Teetotalers at as much risk of dementia as excessive drinkers - study
Middle-aged moderate wine drinkers, in particular, are at a reduced risk of developing dementia in comparison to teetotalers, the study, published in the British Medical Journal, says. In fact, researchers found those who abstain from alcohol are 45 percent more likely to develop dementia than those who drink about half a bottle of wine per week.
However, the study says people who drink above the recommended alcohol limit of 14 units per week are also at an increased risk of developing dementia.
“We show that both long term alcohol abstinence and excessive alcohol consumption may increase the risk of dementia. Given the number of people living with dementia is expected to triple by 2050 and the absence of a cure, prevention is key,” the study’s authors said.
Researchers say it’s nearly impossible to definitively determine the effect of alcohol consumption - as it would require a trial in which participants would have to stop drinking or start drinking heavily. However, previous research has shown non-drinkers are at an increased risk of diabetes and cardiovascular disease, both of which could contribute to dementia. Moderate alcohol drinkers, meanwhile, have been known to have reduced cholesterol and blood pressure levels, which may protect them from dementia.
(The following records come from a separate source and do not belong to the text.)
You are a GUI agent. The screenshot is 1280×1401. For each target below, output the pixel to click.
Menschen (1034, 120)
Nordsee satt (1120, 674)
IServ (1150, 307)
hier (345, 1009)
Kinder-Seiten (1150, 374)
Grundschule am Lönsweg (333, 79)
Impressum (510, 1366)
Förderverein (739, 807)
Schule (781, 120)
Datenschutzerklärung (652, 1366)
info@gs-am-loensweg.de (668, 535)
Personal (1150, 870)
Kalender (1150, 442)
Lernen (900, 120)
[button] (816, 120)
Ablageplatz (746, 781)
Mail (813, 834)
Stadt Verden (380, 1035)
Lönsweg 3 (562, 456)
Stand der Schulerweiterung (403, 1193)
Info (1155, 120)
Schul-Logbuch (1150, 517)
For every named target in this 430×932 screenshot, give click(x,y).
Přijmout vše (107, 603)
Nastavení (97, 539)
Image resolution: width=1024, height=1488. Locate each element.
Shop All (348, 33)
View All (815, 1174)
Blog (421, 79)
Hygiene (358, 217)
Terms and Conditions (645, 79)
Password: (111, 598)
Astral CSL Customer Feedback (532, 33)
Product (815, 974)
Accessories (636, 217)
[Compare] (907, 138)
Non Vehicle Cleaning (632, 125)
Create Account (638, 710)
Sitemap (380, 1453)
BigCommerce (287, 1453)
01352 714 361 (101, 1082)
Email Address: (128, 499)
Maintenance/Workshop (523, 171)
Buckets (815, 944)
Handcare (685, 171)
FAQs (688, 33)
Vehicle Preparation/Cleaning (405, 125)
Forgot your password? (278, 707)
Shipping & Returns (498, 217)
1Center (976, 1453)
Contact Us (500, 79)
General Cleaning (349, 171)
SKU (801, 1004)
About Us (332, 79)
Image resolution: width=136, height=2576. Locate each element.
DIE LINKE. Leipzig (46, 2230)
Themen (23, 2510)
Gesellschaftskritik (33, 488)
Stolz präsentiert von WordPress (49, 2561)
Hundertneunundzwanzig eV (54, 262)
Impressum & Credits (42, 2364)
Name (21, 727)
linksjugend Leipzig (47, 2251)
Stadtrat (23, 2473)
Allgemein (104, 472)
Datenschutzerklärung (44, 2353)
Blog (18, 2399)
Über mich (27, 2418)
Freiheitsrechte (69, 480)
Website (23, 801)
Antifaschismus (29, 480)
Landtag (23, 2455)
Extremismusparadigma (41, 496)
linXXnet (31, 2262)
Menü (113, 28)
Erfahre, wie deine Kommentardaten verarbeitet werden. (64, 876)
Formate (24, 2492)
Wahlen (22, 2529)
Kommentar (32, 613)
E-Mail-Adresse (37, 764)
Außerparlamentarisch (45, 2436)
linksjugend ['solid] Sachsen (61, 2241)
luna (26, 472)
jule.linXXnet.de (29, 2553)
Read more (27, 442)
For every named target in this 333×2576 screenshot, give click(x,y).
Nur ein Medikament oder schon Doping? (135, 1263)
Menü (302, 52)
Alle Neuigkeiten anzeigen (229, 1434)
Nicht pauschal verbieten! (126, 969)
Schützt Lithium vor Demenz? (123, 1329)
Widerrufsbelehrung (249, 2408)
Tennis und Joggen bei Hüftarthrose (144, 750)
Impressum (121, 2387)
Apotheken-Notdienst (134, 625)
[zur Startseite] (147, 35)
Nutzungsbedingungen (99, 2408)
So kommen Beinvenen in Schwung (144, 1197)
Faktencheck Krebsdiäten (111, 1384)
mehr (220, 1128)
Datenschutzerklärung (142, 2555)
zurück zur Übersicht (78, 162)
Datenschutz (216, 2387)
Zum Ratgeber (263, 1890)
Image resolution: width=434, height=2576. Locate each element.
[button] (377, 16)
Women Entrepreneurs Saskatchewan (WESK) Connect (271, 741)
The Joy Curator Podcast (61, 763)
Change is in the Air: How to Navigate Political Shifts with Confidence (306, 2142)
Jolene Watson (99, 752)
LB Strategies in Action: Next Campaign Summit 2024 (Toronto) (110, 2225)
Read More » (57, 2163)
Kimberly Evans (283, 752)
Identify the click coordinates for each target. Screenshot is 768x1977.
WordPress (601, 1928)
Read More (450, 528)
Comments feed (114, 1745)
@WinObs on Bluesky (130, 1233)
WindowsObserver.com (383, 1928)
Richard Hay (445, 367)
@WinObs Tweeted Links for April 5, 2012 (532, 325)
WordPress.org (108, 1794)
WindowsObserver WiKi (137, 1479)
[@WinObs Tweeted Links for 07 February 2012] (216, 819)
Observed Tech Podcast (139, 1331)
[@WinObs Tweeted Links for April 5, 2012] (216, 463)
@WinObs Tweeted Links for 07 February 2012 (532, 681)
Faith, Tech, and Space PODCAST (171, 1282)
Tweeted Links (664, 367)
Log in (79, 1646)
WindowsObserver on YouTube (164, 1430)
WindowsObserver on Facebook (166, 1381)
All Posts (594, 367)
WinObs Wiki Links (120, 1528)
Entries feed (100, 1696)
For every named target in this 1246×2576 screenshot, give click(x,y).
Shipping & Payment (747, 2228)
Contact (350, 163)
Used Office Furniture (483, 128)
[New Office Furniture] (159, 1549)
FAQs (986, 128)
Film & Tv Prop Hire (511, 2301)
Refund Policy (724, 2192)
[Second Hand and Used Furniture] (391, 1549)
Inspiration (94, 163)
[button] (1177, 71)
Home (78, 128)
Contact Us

The findings are based on a 1985 study involving 9,087 British civil servants aged between 35 and 55. The study assessed participants over an eight-year period in which they analysed the social, behavioral and biological implications alcohol has on long term health.
The authors say while the study is important to fill gaps in knowledge, “we should remain cautious and not change current recommendations on alcohol use based solely on epidemiological studies".
The researchers are also careful to say these findings “should not motivate people who do not drink to start drinking” given the detrimental effects alcohol consumption can have on other parts of your health, such as liver disease and cancer.